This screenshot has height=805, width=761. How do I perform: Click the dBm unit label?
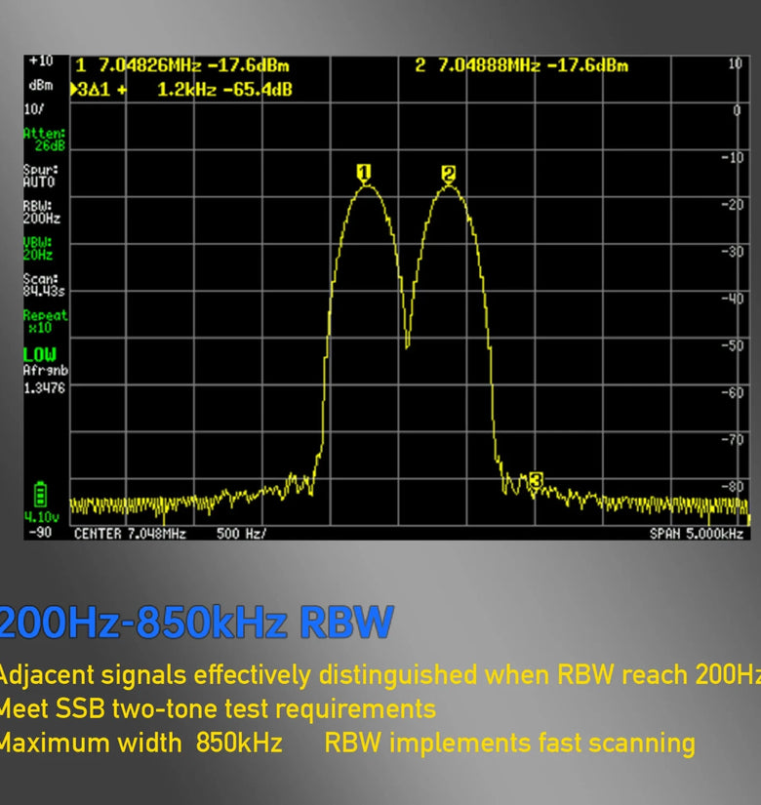click(x=40, y=85)
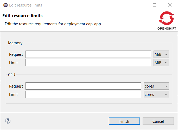Click the bold Edit resource limits heading
The image size is (178, 130).
pyautogui.click(x=22, y=16)
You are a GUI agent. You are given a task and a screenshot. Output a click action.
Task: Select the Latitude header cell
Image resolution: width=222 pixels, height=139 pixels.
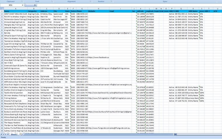(x=140, y=11)
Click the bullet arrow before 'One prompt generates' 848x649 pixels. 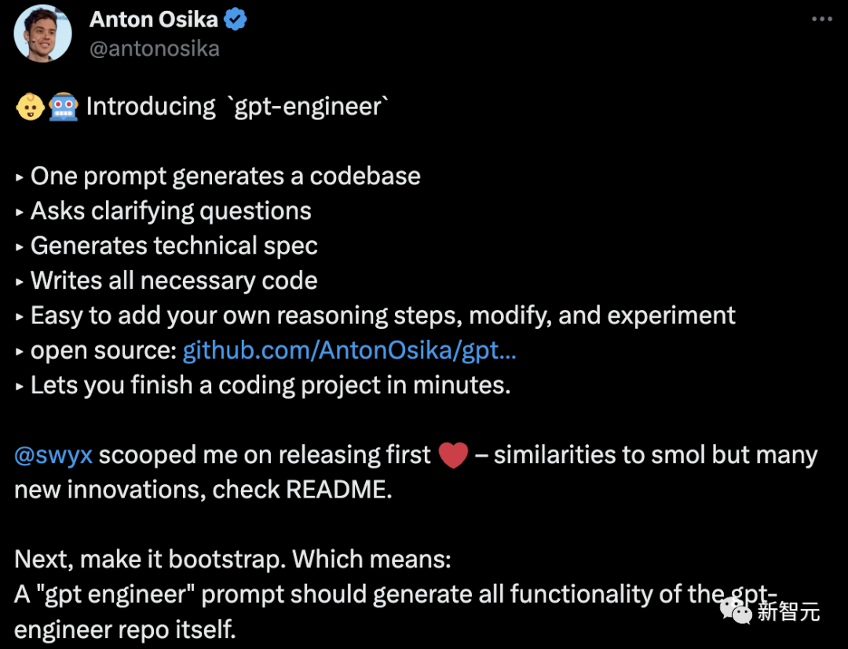point(18,176)
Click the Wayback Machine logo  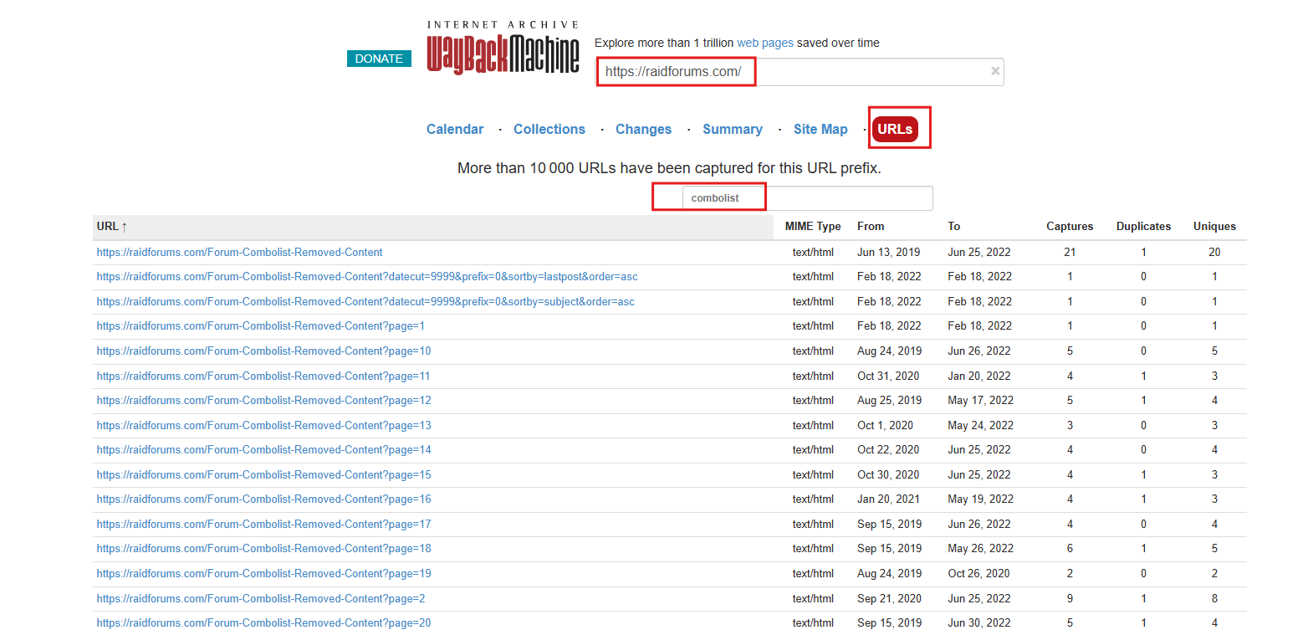pyautogui.click(x=503, y=49)
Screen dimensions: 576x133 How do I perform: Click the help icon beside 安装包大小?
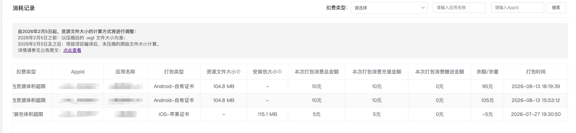pyautogui.click(x=280, y=72)
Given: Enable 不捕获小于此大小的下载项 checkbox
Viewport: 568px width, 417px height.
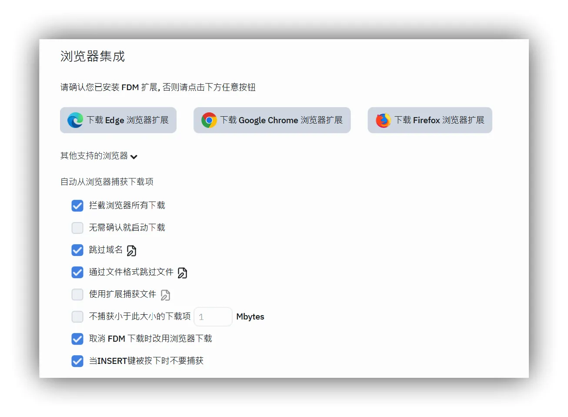Looking at the screenshot, I should 77,316.
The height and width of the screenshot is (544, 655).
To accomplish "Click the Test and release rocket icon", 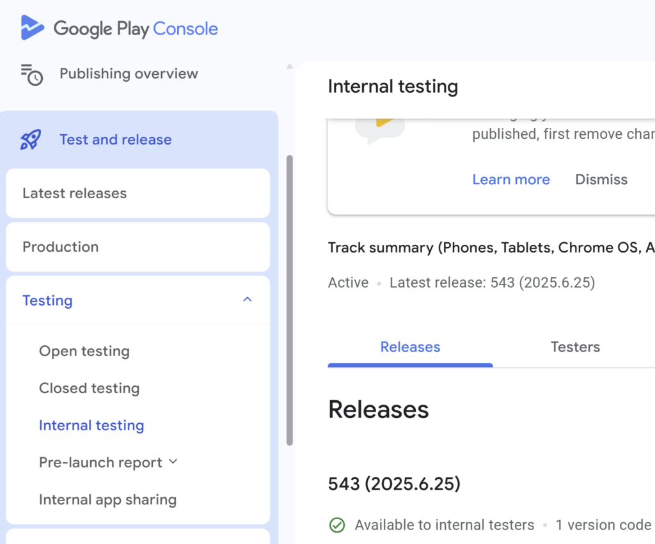I will pos(31,139).
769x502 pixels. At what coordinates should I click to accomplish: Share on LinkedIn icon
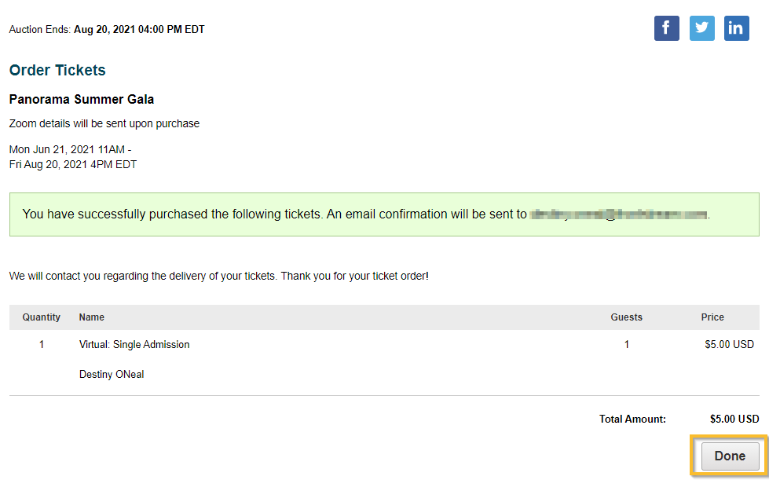pyautogui.click(x=736, y=28)
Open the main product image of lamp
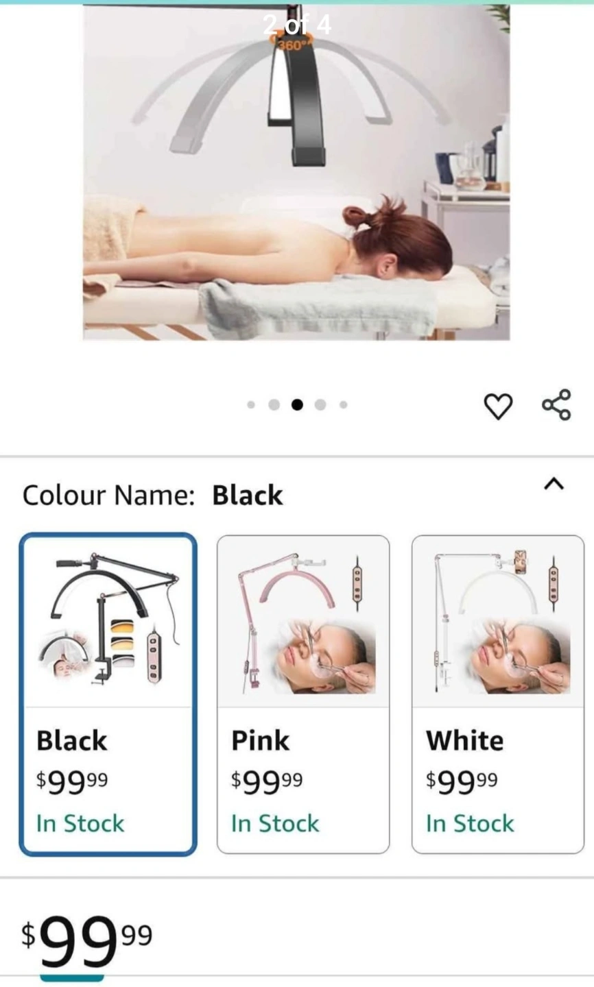594x987 pixels. (x=296, y=172)
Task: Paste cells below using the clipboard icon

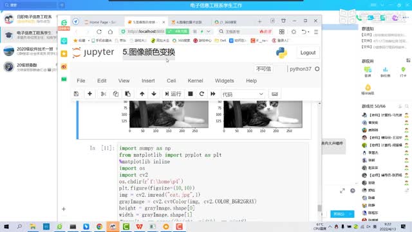Action: point(127,94)
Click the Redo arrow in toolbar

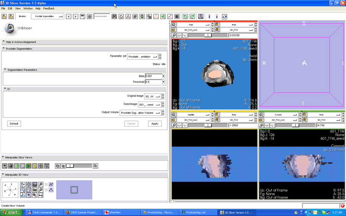192,16
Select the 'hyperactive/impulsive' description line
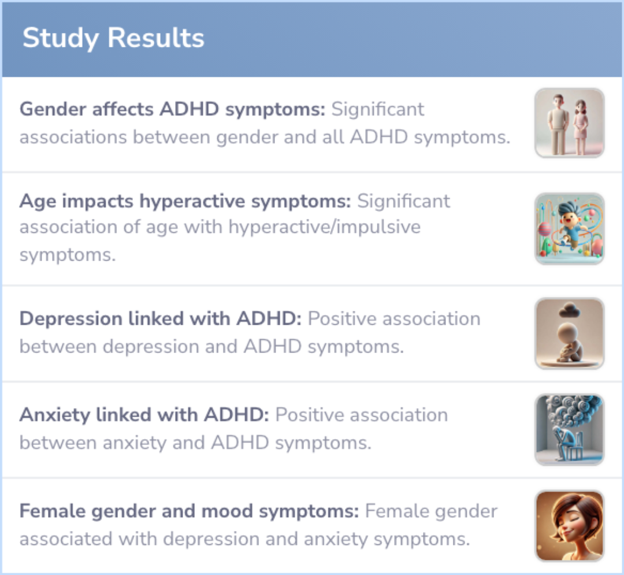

....................

#### What the task requires:
Scan the material for lines with the word "Select". Reply with how many there are, number only.

#### Written response:
2